Exercise brief: Only an exact repetition of the entries will do.

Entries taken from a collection
■ ■ ■

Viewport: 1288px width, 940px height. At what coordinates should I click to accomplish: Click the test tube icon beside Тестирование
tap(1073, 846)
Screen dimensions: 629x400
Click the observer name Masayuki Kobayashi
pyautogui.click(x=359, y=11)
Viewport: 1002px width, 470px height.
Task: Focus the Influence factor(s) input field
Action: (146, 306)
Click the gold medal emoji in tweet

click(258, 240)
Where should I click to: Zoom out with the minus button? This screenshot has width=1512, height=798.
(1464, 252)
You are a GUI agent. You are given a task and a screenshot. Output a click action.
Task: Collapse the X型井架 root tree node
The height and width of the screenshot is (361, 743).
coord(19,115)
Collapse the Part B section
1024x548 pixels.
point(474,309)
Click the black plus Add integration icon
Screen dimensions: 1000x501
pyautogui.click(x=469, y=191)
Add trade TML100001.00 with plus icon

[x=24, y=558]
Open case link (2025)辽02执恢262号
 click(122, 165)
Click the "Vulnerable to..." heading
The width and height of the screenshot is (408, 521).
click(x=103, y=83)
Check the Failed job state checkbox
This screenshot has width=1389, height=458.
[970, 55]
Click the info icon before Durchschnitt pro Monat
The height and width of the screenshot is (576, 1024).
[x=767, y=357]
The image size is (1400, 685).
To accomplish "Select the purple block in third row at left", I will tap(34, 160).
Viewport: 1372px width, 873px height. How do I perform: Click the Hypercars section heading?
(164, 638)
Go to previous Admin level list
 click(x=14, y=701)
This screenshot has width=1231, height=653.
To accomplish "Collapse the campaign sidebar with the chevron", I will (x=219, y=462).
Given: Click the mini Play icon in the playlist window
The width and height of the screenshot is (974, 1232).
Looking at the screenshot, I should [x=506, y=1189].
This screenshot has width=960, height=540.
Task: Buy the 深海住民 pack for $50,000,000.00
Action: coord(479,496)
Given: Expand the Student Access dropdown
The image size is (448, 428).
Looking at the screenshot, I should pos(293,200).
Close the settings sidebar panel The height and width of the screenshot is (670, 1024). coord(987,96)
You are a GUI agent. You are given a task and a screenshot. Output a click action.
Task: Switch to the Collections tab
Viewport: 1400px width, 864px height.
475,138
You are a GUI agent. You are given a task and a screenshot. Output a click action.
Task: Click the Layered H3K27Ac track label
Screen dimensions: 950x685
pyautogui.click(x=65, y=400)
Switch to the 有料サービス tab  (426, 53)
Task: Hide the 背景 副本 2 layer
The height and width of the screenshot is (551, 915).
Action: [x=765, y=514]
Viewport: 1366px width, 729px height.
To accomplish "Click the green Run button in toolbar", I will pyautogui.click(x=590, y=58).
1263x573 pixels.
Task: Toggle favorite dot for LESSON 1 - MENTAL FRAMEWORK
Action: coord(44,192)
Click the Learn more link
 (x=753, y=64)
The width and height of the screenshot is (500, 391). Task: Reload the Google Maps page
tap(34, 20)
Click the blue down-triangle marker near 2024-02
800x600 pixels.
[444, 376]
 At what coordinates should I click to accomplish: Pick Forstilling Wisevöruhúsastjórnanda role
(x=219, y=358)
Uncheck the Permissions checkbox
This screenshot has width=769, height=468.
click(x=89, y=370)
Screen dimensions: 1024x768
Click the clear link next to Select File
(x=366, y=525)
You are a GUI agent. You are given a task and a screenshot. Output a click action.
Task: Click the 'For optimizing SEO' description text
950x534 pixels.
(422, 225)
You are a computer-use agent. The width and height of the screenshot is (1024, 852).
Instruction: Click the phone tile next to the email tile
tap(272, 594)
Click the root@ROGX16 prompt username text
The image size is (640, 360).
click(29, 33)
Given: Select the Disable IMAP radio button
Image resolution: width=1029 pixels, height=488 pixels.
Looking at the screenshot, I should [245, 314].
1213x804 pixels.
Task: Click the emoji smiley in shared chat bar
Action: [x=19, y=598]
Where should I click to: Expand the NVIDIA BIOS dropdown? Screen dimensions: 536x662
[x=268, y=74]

■ ■ ■

Written solution:
Viewport: 1288px width, 940px height. At what coordinates should I click to accomplish: Click the test tube icon beside Тестирование
tap(1073, 846)
Screen dimensions: 629x400
Click the observer name Masayuki Kobayashi
pyautogui.click(x=359, y=11)
Viewport: 1002px width, 470px height.
Task: Focus the Influence factor(s) input field
Action: (146, 306)
Click the gold medal emoji in tweet

click(258, 240)
Where should I click to: Zoom out with the minus button? This screenshot has width=1512, height=798.
(1464, 252)
You are a GUI agent. You are given a task and a screenshot. Output a click action.
Task: Collapse the X型井架 root tree node
The height and width of the screenshot is (361, 743).
coord(19,115)
Collapse the Part B section
1024x548 pixels.
point(474,309)
Click the black plus Add integration icon
Screen dimensions: 1000x501
pyautogui.click(x=469, y=191)
Add trade TML100001.00 with plus icon

[x=24, y=558]
Open case link (2025)辽02执恢262号
 click(122, 165)
Click the "Vulnerable to..." heading
The width and height of the screenshot is (408, 521).
click(x=103, y=83)
Check the Failed job state checkbox
This screenshot has width=1389, height=458.
[970, 55]
Click the info icon before Durchschnitt pro Monat
The height and width of the screenshot is (576, 1024).
[x=767, y=357]
The image size is (1400, 685).
To accomplish "Select the purple block in third row at left", I will tap(34, 160).
Viewport: 1372px width, 873px height. How do I perform: Click the Hypercars section heading?
(164, 638)
Go to previous Admin level list
 click(x=14, y=701)
This screenshot has width=1231, height=653.
To accomplish "Collapse the campaign sidebar with the chevron", I will (x=219, y=462).
Given: Click the mini Play icon in the playlist window
The width and height of the screenshot is (974, 1232).
Looking at the screenshot, I should [x=506, y=1189].
This screenshot has width=960, height=540.
Task: Buy the 深海住民 pack for $50,000,000.00
Action: coord(479,496)
Given: Expand the Student Access dropdown
The image size is (448, 428).
Looking at the screenshot, I should pos(293,200).
Close the settings sidebar panel The height and width of the screenshot is (670, 1024). coord(987,96)
You are a GUI agent. You are given a task and a screenshot. Output a click action.
Task: Switch to the Collections tab
Viewport: 1400px width, 864px height.
475,138
You are a GUI agent. You are given a task and a screenshot. Output a click action.
Task: Click the Layered H3K27Ac track label
Screen dimensions: 950x685
pyautogui.click(x=65, y=400)
Switch to the 有料サービス tab  (426, 53)
Task: Hide the 背景 副本 2 layer
The height and width of the screenshot is (551, 915).
Action: [x=765, y=514]
Viewport: 1366px width, 729px height.
To accomplish "Click the green Run button in toolbar", I will pyautogui.click(x=590, y=58).
1263x573 pixels.
Task: Toggle favorite dot for LESSON 1 - MENTAL FRAMEWORK
Action: coord(44,192)
Click the Learn more link
 (x=753, y=64)
The width and height of the screenshot is (500, 391). Task: Reload the Google Maps page
tap(34, 20)
Click the blue down-triangle marker near 2024-02
800x600 pixels.
[444, 376]
 At what coordinates should I click to accomplish: Pick Forstilling Wisevöruhúsastjórnanda role
(x=219, y=358)
Uncheck the Permissions checkbox
This screenshot has width=769, height=468.
click(x=89, y=370)
Screen dimensions: 1024x768
Click the clear link next to Select File
(x=366, y=525)
You are a GUI agent. You are given a task and a screenshot. Output a click action.
Task: Click the 'For optimizing SEO' description text
950x534 pixels.
(422, 225)
You are a computer-use agent. The width and height of the screenshot is (1024, 852).
Instruction: Click the phone tile next to the email tile
tap(272, 594)
Click the root@ROGX16 prompt username text
The image size is (640, 360).
click(29, 33)
Given: Select the Disable IMAP radio button
Image resolution: width=1029 pixels, height=488 pixels.
Looking at the screenshot, I should [245, 314].
1213x804 pixels.
Task: Click the emoji smiley in shared chat bar
Action: [x=19, y=598]
Where should I click to: Expand the NVIDIA BIOS dropdown? Screen dimensions: 536x662
[x=268, y=74]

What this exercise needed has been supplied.